Infrastructure redundancy: This strategy involves having redundant backup servers ready to take over in the event of primary server failure. DSP platforms often provide easy-to-use integrated replica features. However, this strategy may be financially costly, and budget availability must be evaluated. Furthermore, the number of replicas increases system latency due to synchronisation overhead.
Scalability of hardware or network resources: Upon detecting an increase in demand, adjust resources to keep the service running within specified performance requirements. Elastic scalability is a feature of cloud infrastructures that performs this task. This mitigation action must consider the strategy for allocating financial resources. To scale up a broker cluster horizontally, consider the scaling capabilities of other services like APIs, consumers and producers to ensure that real-time processing is not affected.
Service redundancy: This strategy involves having alternatives for backup services that are automatically activated when a third-party service fails. For example, backup providers can easily replace SMS, encryption, and freight calculation services if they become unavailable.
Operation downsizing: In the face of a failure that cannot be automatically circumvented, the impacts of different mitigation strategies must be evaluated, such as temporarily interrupting the service, deactivating certain functionalities, or continuing to operate under extraordinary conditions. The mitigation strategy depends significantly on the application's context and will be tied to business decisions. For example, an e-commerce company can extraordinarily pre-authorize purchases from frequent customers when a particular payment service is temporarily offline. Conversely, a bank would prefer to turn down sensitive services when some security features are offline.
Version rollback: In the face of unstable behaviour or failures after the release of a new version, a mechanism for easy version update rollback is recommended to quickly contain problems in the production environment.
Operations rollback: when an operation has been delivering incorrect results due to a bug for some time. First, it is necessary to identify the period when incorrect results were delivered to reprocess them with a backup infrastructure. In addition, issues related to legal aspects and the business context must be evaluated, as reprocessing operations a posteriori can be useless or harmful. For example, credit card companies attend legal procedures for reversing and correcting incorrect charges.
Contracts compatibility: Large and complex DSP applications can have complex data schema with many message contracts. Updates can cause contract incompatibilities, especially if many modules interact and several teams promote changes in these modules and third-party services. Mitigation involves maintaining backward compatibility with contracts until contract updates propagate. Among the solutions in this context, we mention Avro, which supports compatibility for evolving contracts over time.
Fault Tolerance Tools: Chaos Monkey, developed by Netflix, is acknowledged for introducing random infrastructure failures. WireMock can simulate faults in HTTP-based services like APIs by mocking responses. Jepsen performs black box testing and fault injection on unmodified distributed data management systems. Thundra provides error injection capabilities, allowing for a more controlled testing environment where specific failure modes can be simulated and analysed.
Data Loss Strategy: In addition to the traditional mechanisms provided by DSP platforms to prevent data loss, another solution consists of synchronizing all incoming messages in a data lake. However, this approach might not be suitable for high-volume and intensive data scenarios.

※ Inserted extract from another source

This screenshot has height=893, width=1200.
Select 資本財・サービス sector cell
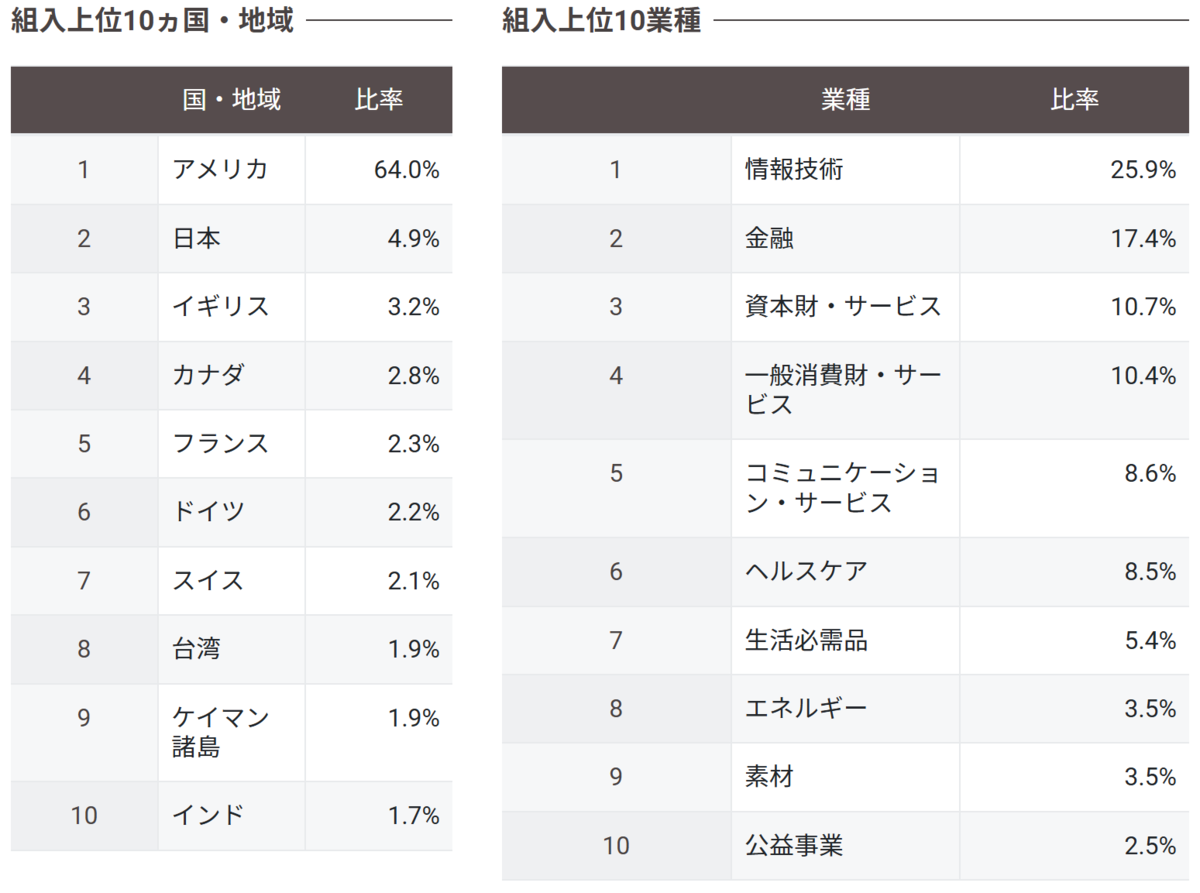coord(844,307)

Example scenario: Stream Data on an Electric Scooter Rental Application

The application of these guidelines is versatile, allowing adjustments based on participants' expertise and specific project requirements. They can serve as a sequential guide or reference for targeted queries. Below, we provide a simplified example to illustrate their practical use. Inspired by a real-world case, this scenario showcases the development of a test plan, adhering to the guideline flow from #G1 through #G7.

Colleting Information

We started planning the testing strategy with #G1, which drives the information-gathering phase to understand the application's business context and identify important information for testing efforts.

#G1-A Context: The application processes stream data from each scooter in the fleet. The stream data includes real-time GPS coordinates, battery level status, and events related to the scooter's usage (e.g., ride start/end). Features related to DSP include scooter release and blocking events (due to low battery and maintenance), geofencing areas where scooters are permitted for use and parking, monitoring data for battery levels, and real-time location data. The performance requirements are not stringent, as there is a certain tolerance for response time. The volume of data does not significantly scale since there is a fixed number of scooters. Minor inaccuracies, slight delays in data, out-of-order data, and loss of some location data do not constitute serious issues. However, the availability of the stream processing service is critical, as it would affect the scooter rental operation.

#G1-B Collecting Parameters for Testing: The expected response time for the stream processing operations during regular operation is 3 seconds. The data volume refers to 10,000 scooters distributed in multiple cities, each transmitting a stream of location data and battery-level information.

#G1-C Characterising Adverse Conditions and Fault Tolerance Scenarios: The primary concern is the intermittent nature of mobile internet, which can result in communication delays and feature timeouts.

#G1-D Producing Testing Documentation: Activity, sequence, and state diagrams are appropriate to represent relevant aspects for testing in this scenario.

Establishing test objectives

As proposed in item #G2-A, we have established and prioritised the test objectives with the Guiding questions to establish test objectives.

High Priority

Question A - Correctness is critical for user experience, particularly for remote locking and unlocking scooters.
Question H - Operational availability is critical to the operational efficiency of the business, as outlined in the scenario context.
Question G - It is a high priority to ensure the applications' reliability during regular operation.
Question C - Meeting the application's time requirements is relevant for user experience.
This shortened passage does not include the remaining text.